One constant in every earnings season is the capacity for surprise. An early example in the current first-quarter reporting was Goldman Sachs – the bank’s share price dropped by 5% after it disclosed weak trading during the period.
When fund managers boast of the size of their research teams, this is the kind of news they may reasonably be expected to anticipate. With traditional fundamental research now easier than ever – balance sheets and valuation ratios are only a click away – buy-side analysts must seek information that is not so readily available, whether through conversations with corporate management or investigations into footfall at a business’s stores.
A new paper – by George Jiang at Washington State University, Russ Wermers at the University of Maryland and Ke Shen and Tong Yao at the University of Iowa – examines how successful fund managers are at endeavors of this nature.
As a proxy for how heavily managers rely on stock research, they constructed a measure of ‘information intensity’ in equities. This reflects the magnitude of company-specific news on the firm’s share price, isolated from wider market beta. Stocks that spike or crash on earnings updates or other corporate filings have a high information intensity, signifying that astute investor research into them should be rewarded.
Drawing on fund and stock data from the Center for Research in Security Prices and Thomson Reuters, with a sample of more than 3,000 active US domestic equity funds between 1980 and 2014, the academics first assessed funds’ exposure to high information-intensity companies. This rose over time from around 7-8% in the 1980s and 1990s to consistently above 10% after 2005, which indicated that by the end of the sample period, on average 10% of the return variances of stocks held by the funds were due to large information surprises.

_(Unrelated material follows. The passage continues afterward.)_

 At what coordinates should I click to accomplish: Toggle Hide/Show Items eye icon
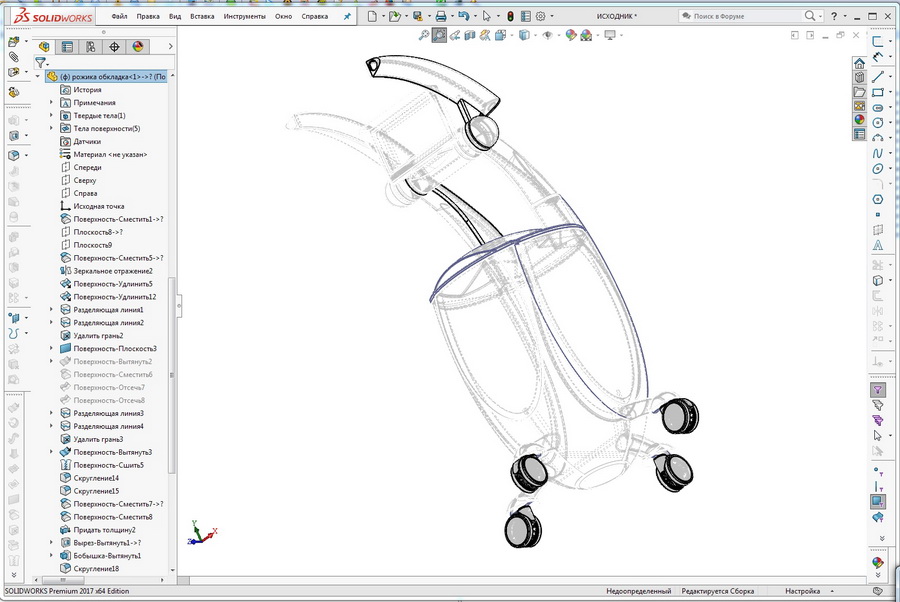[x=546, y=37]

Digging deeper into the characteristics of funds with a high information intensity, they also found that such managers had higher active shares – from 0.77 for portfolios in the lowest information-intensity quintile to 0.94 for those in the highest quintile – as would be expected. Higher information-intensity funds furthermore charged higher fees – on average 1.32% for the top quintile and 1.11% for the bottom – and tended to hold smaller and more illiquid stocks. Finally, funds with a high information intensity at any point in time tended to remain so over the following five years.
Low information investors
So did managers who concentrated on stocks driven by their news flow outperform? Superficially, it seemed not. Funds with a first-quintile information intensity did on average generate 0.08% more alpha per month, on a four-factor model net of fees, than those in the lowest quintile, but this was not statistically significant.
‘The insignificant relation between information intensity and subsequent fund performance, and the large performance dispersion among the top information-intensity funds, lead us to the conjecture that although information-intense stocks attract many active funds, not all such funds can successfully produce information,’ Jiang, Wermers, Shen and Yao summarized.

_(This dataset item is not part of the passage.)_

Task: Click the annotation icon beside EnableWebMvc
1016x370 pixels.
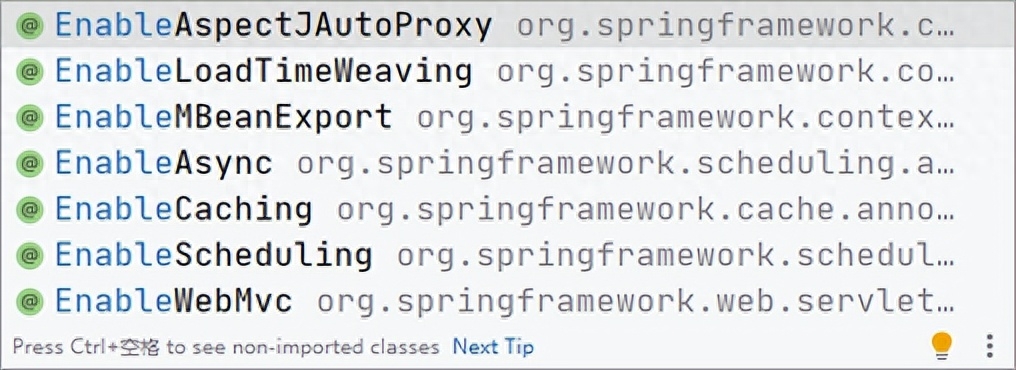Action: point(30,302)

‘An analogy is the great American Gold Rush of the mid-1880s – many aspiring gold seekers went to California, but only a few made a fortune.’
They therefore turned to whether managers with a proven positive alpha record and high information-intensity portfolios tended to outperform. This emerged as a more reliable indicator of future performance.
Funds in the top quintile for both past-alpha generation and information intensity delivered a significantly positive future alpha of 0.198% per month, or almost 2.5% annually. Funds with similarly strong historical alpha but lowest-quintile information intensity went on to yield negative risk-adjusted returns.
‘These funds invest in information-intense stocks, and they are skillful in producing information on such stocks,’ concluded Jiang, Wermers, Shen and Yao of the former category. Of the latter, they observed that ‘although these funds have good past performance, their past performance is not the result of intense information production efforts, and thus smacks of random chance that does not last long.’